§ **Task directions**: From the first paragraph of the passage on Kaggle competitions below, list each example host named in parentheses together with the category of host it illustrates.

§ **Document passage**:
▬▬▬▬▬▬

Kaggle is the world’s largest data science community, and its competitions are highly respected in the industry. Many of the world’s leading ML conferences (e.g., NeurIPS), organizations (e.g., Google), and universities (e.g., Stanford) host competitions on Kaggle.

The featured Kaggle Competitions award medals to top perfor…

and I forget. Teach me and I remember. Involve me and I learn.

The featured Kaggle Competitions award medals to top performers on the private leaderboard. Recently, I’ve participated in my very first medal-awarding Kaggle competition, and I was fortunate enough to earn a Silver Medal. This was the NeurIPS – Ariel Data Challenge 2025. I don’t intend to share my solution here. If you’re interested, you can check out my solution here.

What I didn’t realize prior to participation is how much Kaggle tests besides just ML skills.

Kaggle tests one’s coding and software engineering skills. It stressed one’s ability to properly organize their codebase in order to quickly iterate and try new ideas. It also tested the ability to track experiments and results in a clear manner.

Being part of the NeurIPS 2025 Competition Track, a research conference, also tested the ability to research and learn about a new domain quickly and effectively.

All in all, this competition humbled me a lot and taught me many lessons besides ML.

The purpose of this article is to share some of these non-ML lessons with you. They all revolve around one principle: organization, organization, organization.

First, I will convince you why clear code structuring and process organization isn’t time wasting or nice to have, but rather essential for competing in Kaggle specifically and any successful data science project in general. Then, I will share with you some of the techniques I used and lessons learned regarding code structuring and the experimentation process.

I want to start with a note of humility. By no means am I an expert in this field. I am still in the outset of my journey. All I hope for is that some readers will find some of these lessons beneficial and will learn from my pitfalls. If you have any other tips or suggestions, I urge you to share them so that we all can learn together.

1 Science Golden Tip: Organize

It is no secret that natural scientists like to keep detailed records of their work and research process. Unclear steps may (and will) lead to incorrect conclusions and understanding. Irreproducible work is the bane of science. For us data scientists, why should it be any different?

1.1 But Speed is Important!

The common counterargument is that the nature of data science is fast-paced and iterative. Generally speaking, experimentation is cheap and quick; besides, who in the world prefers writing documentation over coding and building models?

As much as I sympathize with this thought and I love quick results, I fear that this mindset is short-sighted. Remember that the final goal of any data science project is to either deliver accurate, data-supported, and reproducible insights or to build reliable and reproducible models. If fast work compromises the end goal, then it is not worth anything.

▬▬▬▬▬▬

§ **Dataset rows**:
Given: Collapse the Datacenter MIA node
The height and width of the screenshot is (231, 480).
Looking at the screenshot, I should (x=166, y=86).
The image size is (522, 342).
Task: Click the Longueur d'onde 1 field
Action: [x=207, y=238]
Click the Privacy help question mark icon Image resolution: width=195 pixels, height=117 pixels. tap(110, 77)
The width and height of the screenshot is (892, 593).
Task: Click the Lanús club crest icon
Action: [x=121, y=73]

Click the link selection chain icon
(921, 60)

▬▬▬▬▬▬

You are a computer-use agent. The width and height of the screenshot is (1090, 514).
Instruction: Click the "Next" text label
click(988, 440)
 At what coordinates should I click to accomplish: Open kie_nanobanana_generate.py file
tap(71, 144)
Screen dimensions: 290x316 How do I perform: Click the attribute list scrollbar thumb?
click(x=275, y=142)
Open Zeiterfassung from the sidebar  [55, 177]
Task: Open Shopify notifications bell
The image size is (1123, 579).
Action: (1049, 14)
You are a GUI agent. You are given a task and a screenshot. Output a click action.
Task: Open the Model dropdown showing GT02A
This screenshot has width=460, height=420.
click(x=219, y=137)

▬▬▬▬▬▬

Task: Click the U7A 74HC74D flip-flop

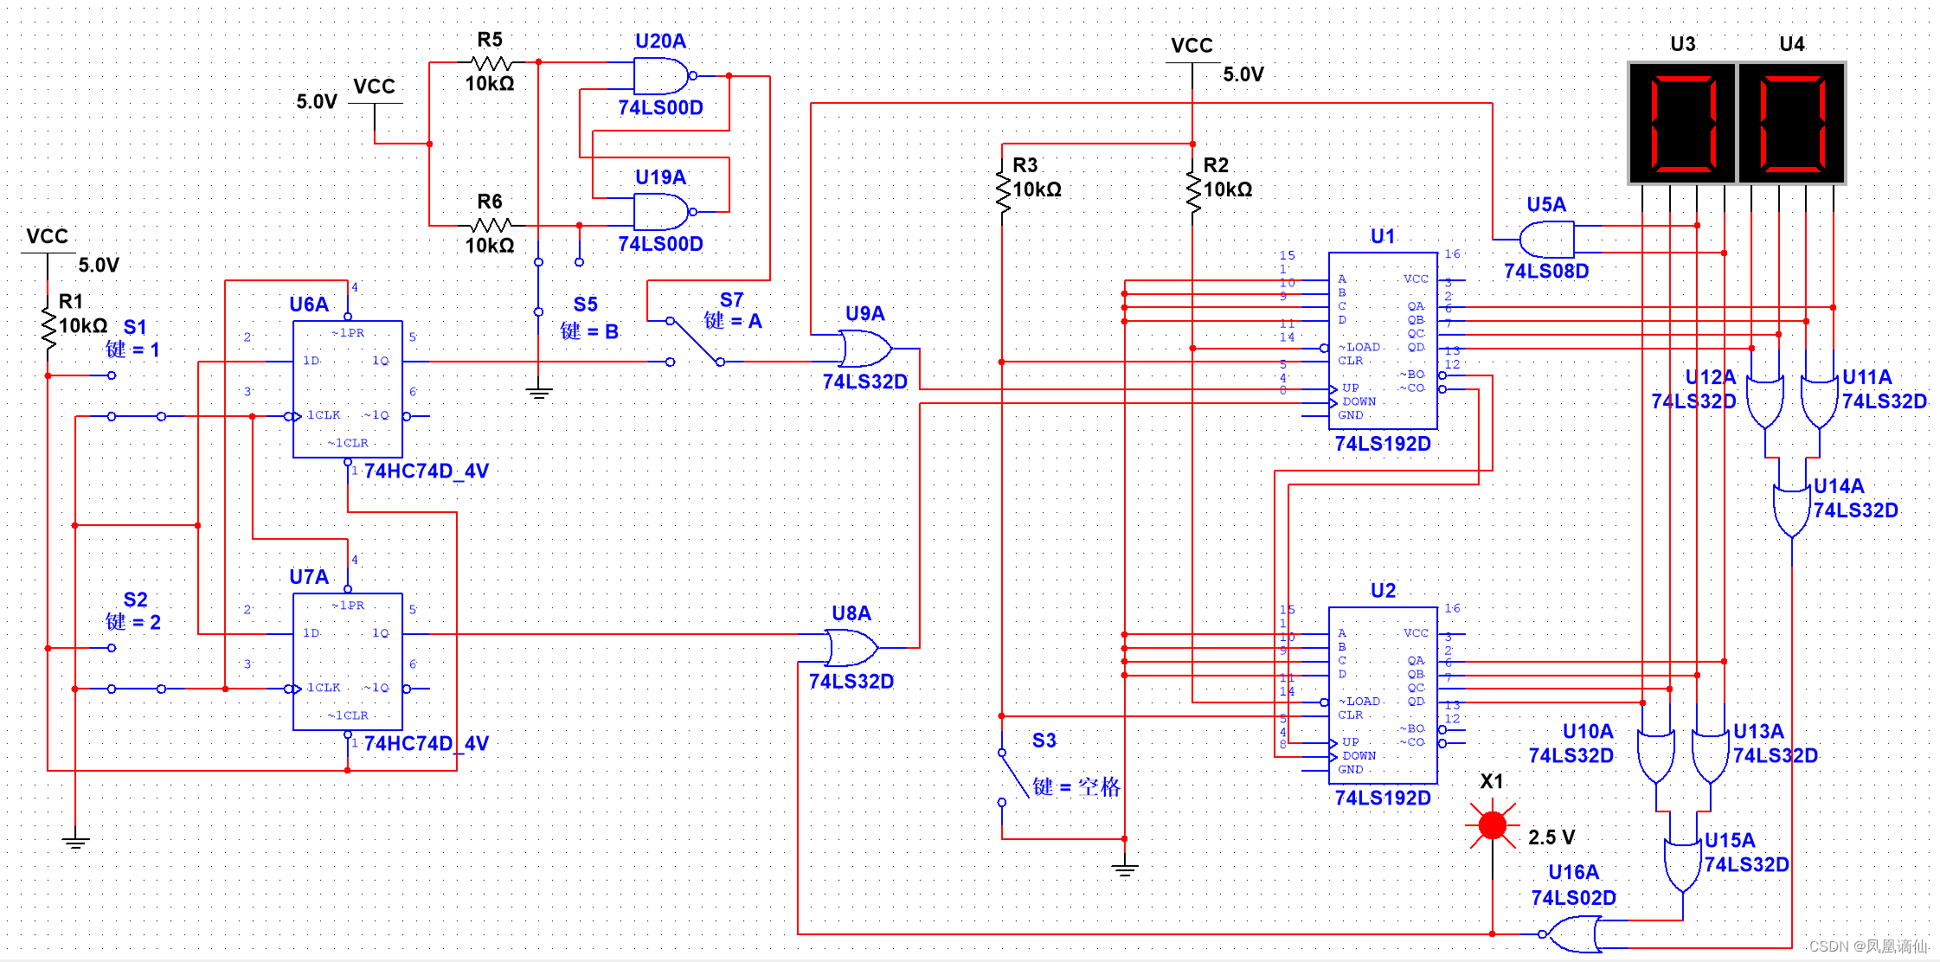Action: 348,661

▬▬▬▬▬▬

§ **Correct response**:
- NeurIPS: leading ML conferences
- Google: organizations
- Stanford: universities